[Pixel coordinate grounding data]
__________________________________________________
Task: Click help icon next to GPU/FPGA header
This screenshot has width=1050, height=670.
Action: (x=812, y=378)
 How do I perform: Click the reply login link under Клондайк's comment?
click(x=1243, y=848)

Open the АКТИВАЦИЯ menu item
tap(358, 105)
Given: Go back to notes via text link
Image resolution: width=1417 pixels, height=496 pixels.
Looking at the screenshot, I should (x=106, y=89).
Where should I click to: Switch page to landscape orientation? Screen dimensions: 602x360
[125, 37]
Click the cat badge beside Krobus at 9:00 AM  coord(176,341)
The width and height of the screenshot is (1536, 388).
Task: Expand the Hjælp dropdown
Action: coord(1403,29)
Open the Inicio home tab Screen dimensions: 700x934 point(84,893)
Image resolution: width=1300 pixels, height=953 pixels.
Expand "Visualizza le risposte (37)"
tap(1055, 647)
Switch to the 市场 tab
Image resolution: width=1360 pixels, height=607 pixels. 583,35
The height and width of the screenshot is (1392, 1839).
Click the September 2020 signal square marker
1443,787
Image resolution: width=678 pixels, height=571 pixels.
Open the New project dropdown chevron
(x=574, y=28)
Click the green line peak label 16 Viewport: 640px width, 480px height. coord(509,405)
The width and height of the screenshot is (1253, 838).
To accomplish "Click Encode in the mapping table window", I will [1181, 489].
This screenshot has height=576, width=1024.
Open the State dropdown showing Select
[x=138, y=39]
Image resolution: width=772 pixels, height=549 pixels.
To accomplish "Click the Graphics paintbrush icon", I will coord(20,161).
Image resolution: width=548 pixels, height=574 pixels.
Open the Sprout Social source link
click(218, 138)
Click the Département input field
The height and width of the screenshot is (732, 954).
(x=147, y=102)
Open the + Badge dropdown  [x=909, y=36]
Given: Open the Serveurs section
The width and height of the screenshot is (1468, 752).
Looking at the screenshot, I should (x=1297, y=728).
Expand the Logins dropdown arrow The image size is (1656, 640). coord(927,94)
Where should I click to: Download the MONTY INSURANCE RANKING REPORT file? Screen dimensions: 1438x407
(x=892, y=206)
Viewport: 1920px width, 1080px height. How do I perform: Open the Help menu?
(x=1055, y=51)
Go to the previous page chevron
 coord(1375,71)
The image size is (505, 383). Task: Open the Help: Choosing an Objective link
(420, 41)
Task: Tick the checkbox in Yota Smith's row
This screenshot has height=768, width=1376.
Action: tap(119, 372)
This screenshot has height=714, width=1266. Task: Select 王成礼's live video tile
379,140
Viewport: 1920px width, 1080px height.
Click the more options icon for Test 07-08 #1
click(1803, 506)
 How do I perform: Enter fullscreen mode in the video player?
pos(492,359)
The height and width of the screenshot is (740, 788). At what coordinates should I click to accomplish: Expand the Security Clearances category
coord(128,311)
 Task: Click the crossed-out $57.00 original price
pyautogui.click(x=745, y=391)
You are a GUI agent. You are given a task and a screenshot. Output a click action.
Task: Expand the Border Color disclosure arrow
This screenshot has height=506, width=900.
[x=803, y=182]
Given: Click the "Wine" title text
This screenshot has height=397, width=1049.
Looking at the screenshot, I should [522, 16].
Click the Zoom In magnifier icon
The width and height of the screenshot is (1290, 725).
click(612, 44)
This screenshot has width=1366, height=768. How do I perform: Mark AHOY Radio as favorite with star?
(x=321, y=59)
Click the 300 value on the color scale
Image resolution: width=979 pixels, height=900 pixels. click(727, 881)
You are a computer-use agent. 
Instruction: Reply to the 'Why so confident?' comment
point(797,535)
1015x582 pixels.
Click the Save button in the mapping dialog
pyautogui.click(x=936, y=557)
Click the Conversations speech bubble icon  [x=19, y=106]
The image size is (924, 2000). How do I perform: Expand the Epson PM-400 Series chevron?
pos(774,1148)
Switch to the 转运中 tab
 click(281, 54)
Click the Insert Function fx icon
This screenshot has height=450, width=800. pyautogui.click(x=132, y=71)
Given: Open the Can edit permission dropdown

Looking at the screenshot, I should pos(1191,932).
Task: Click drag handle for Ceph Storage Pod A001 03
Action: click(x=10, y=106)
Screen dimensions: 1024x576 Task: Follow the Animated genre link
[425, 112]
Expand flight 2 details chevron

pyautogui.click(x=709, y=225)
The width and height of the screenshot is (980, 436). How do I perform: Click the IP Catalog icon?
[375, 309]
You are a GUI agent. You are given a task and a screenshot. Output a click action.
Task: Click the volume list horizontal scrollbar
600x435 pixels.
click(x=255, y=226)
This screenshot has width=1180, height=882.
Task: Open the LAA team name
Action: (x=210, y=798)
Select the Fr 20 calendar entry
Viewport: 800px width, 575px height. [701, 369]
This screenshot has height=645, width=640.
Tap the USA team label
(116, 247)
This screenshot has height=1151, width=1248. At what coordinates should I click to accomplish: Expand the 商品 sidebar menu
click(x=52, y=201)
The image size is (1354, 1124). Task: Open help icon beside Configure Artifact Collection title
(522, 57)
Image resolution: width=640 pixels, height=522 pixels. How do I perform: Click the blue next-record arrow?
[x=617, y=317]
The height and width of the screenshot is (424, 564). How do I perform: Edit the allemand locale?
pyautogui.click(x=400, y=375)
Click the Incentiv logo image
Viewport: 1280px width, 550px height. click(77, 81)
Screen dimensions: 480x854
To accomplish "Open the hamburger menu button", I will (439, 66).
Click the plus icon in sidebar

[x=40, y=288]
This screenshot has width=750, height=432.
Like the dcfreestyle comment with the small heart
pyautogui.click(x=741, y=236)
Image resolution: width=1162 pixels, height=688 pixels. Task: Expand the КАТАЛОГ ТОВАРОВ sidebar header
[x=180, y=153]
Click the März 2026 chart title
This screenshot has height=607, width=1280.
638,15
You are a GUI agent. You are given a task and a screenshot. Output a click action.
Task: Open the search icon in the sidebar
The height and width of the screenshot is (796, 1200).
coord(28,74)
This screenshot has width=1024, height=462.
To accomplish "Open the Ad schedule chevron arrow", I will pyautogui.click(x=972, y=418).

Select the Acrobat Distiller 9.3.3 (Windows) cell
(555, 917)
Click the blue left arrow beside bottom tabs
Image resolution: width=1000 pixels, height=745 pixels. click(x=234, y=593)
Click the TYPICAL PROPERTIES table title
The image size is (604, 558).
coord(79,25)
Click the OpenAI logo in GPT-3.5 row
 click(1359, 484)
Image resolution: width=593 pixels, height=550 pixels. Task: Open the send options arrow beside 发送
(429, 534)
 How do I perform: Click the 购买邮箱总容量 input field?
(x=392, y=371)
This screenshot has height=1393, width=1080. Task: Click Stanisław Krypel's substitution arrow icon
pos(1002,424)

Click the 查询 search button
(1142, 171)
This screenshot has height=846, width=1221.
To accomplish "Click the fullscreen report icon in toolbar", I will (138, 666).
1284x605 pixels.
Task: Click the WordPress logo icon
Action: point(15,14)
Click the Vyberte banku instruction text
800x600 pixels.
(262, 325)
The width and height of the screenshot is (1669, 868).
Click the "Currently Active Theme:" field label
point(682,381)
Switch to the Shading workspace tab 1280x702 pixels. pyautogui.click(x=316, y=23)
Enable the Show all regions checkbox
__________________________________________________
● **What to produce**
Your answer should be the full set of records above, restated exactly.

● **Task output**
Task: Click help icon next to GPU/FPGA header
This screenshot has width=1050, height=670.
Action: (x=812, y=378)
 How do I perform: Click the reply login link under Клондайк's comment?
click(x=1243, y=848)

Open the АКТИВАЦИЯ menu item
tap(358, 105)
Given: Go back to notes via text link
Image resolution: width=1417 pixels, height=496 pixels.
Looking at the screenshot, I should (x=106, y=89).
Where should I click to: Switch page to landscape orientation? Screen dimensions: 602x360
[125, 37]
Click the cat badge beside Krobus at 9:00 AM  coord(176,341)
The width and height of the screenshot is (1536, 388).
Task: Expand the Hjælp dropdown
Action: coord(1403,29)
Open the Inicio home tab Screen dimensions: 700x934 point(84,893)
Image resolution: width=1300 pixels, height=953 pixels.
Expand "Visualizza le risposte (37)"
tap(1055, 647)
Switch to the 市场 tab
Image resolution: width=1360 pixels, height=607 pixels. 583,35
The height and width of the screenshot is (1392, 1839).
Click the September 2020 signal square marker
1443,787
Image resolution: width=678 pixels, height=571 pixels.
Open the New project dropdown chevron
(x=574, y=28)
Click the green line peak label 16 Viewport: 640px width, 480px height. coord(509,405)
The width and height of the screenshot is (1253, 838).
To accomplish "Click Encode in the mapping table window", I will [1181, 489].
This screenshot has height=576, width=1024.
Open the State dropdown showing Select
[x=138, y=39]
Image resolution: width=772 pixels, height=549 pixels.
To accomplish "Click the Graphics paintbrush icon", I will coord(20,161).
Image resolution: width=548 pixels, height=574 pixels.
Open the Sprout Social source link
click(218, 138)
Click the Département input field
The height and width of the screenshot is (732, 954).
(x=147, y=102)
Open the + Badge dropdown  [x=909, y=36]
Given: Open the Serveurs section
The width and height of the screenshot is (1468, 752).
Looking at the screenshot, I should (x=1297, y=728).
Expand the Logins dropdown arrow The image size is (1656, 640). coord(927,94)
Where should I click to: Download the MONTY INSURANCE RANKING REPORT file? Screen dimensions: 1438x407
(x=892, y=206)
Viewport: 1920px width, 1080px height. How do I perform: Open the Help menu?
(x=1055, y=51)
Go to the previous page chevron
 coord(1375,71)
The image size is (505, 383). Task: Open the Help: Choosing an Objective link
(420, 41)
Task: Tick the checkbox in Yota Smith's row
This screenshot has height=768, width=1376.
Action: tap(119, 372)
This screenshot has height=714, width=1266. Task: Select 王成礼's live video tile
379,140
Viewport: 1920px width, 1080px height.
Click the more options icon for Test 07-08 #1
click(1803, 506)
 How do I perform: Enter fullscreen mode in the video player?
pos(492,359)
The height and width of the screenshot is (740, 788). At what coordinates should I click to accomplish: Expand the Security Clearances category
coord(128,311)
 Task: Click the crossed-out $57.00 original price
pyautogui.click(x=745, y=391)
You are a GUI agent. You are given a task and a screenshot. Output a click action.
Task: Expand the Border Color disclosure arrow
This screenshot has height=506, width=900.
[x=803, y=182]
Given: Click the "Wine" title text
This screenshot has height=397, width=1049.
Looking at the screenshot, I should [522, 16].
Click the Zoom In magnifier icon
The width and height of the screenshot is (1290, 725).
click(612, 44)
This screenshot has width=1366, height=768. How do I perform: Mark AHOY Radio as favorite with star?
(x=321, y=59)
Click the 300 value on the color scale
Image resolution: width=979 pixels, height=900 pixels. click(727, 881)
You are a computer-use agent. 
Instruction: Reply to the 'Why so confident?' comment
point(797,535)
1015x582 pixels.
Click the Save button in the mapping dialog
pyautogui.click(x=936, y=557)
Click the Conversations speech bubble icon  [x=19, y=106]
The image size is (924, 2000). How do I perform: Expand the Epson PM-400 Series chevron?
pos(774,1148)
Switch to the 转运中 tab
 click(281, 54)
Click the Insert Function fx icon
This screenshot has height=450, width=800. pyautogui.click(x=132, y=71)
Given: Open the Can edit permission dropdown

Looking at the screenshot, I should pos(1191,932).
Task: Click drag handle for Ceph Storage Pod A001 03
Action: click(x=10, y=106)
Screen dimensions: 1024x576 Task: Follow the Animated genre link
[425, 112]
Expand flight 2 details chevron

pyautogui.click(x=709, y=225)
The width and height of the screenshot is (980, 436). How do I perform: Click the IP Catalog icon?
[375, 309]
You are a GUI agent. You are given a task and a screenshot. Output a click action.
Task: Click the volume list horizontal scrollbar
600x435 pixels.
click(x=255, y=226)
This screenshot has width=1180, height=882.
Task: Open the LAA team name
Action: (x=210, y=798)
Select the Fr 20 calendar entry
Viewport: 800px width, 575px height. [701, 369]
This screenshot has height=645, width=640.
Tap the USA team label
(116, 247)
This screenshot has height=1151, width=1248. At what coordinates should I click to accomplish: Expand the 商品 sidebar menu
click(x=52, y=201)
The image size is (1354, 1124). Task: Open help icon beside Configure Artifact Collection title
(522, 57)
Image resolution: width=640 pixels, height=522 pixels. How do I perform: Click the blue next-record arrow?
[x=617, y=317]
The height and width of the screenshot is (424, 564). How do I perform: Edit the allemand locale?
pyautogui.click(x=400, y=375)
Click the Incentiv logo image
Viewport: 1280px width, 550px height. click(77, 81)
Screen dimensions: 480x854
To accomplish "Open the hamburger menu button", I will (439, 66).
Click the plus icon in sidebar

[x=40, y=288]
This screenshot has width=750, height=432.
Like the dcfreestyle comment with the small heart
pyautogui.click(x=741, y=236)
Image resolution: width=1162 pixels, height=688 pixels. Task: Expand the КАТАЛОГ ТОВАРОВ sidebar header
[x=180, y=153]
Click the März 2026 chart title
This screenshot has height=607, width=1280.
638,15
You are a GUI agent. You are given a task and a screenshot. Output a click action.
Task: Open the search icon in the sidebar
The height and width of the screenshot is (796, 1200).
coord(28,74)
This screenshot has width=1024, height=462.
To accomplish "Open the Ad schedule chevron arrow", I will pyautogui.click(x=972, y=418).

Select the Acrobat Distiller 9.3.3 (Windows) cell
(555, 917)
Click the blue left arrow beside bottom tabs
Image resolution: width=1000 pixels, height=745 pixels. click(x=234, y=593)
Click the TYPICAL PROPERTIES table title
The image size is (604, 558).
coord(79,25)
Click the OpenAI logo in GPT-3.5 row
 click(1359, 484)
Image resolution: width=593 pixels, height=550 pixels. Task: Open the send options arrow beside 发送
(429, 534)
 How do I perform: Click the 购买邮箱总容量 input field?
(x=392, y=371)
This screenshot has height=1393, width=1080. Task: Click Stanisław Krypel's substitution arrow icon
pos(1002,424)

Click the 查询 search button
(1142, 171)
This screenshot has height=846, width=1221.
To accomplish "Click the fullscreen report icon in toolbar", I will (138, 666).
1284x605 pixels.
Task: Click the WordPress logo icon
Action: point(15,14)
Click the Vyberte banku instruction text
800x600 pixels.
(262, 325)
The width and height of the screenshot is (1669, 868).
Click the "Currently Active Theme:" field label
point(682,381)
Switch to the Shading workspace tab 1280x702 pixels. pyautogui.click(x=316, y=23)
Enable the Show all regions checkbox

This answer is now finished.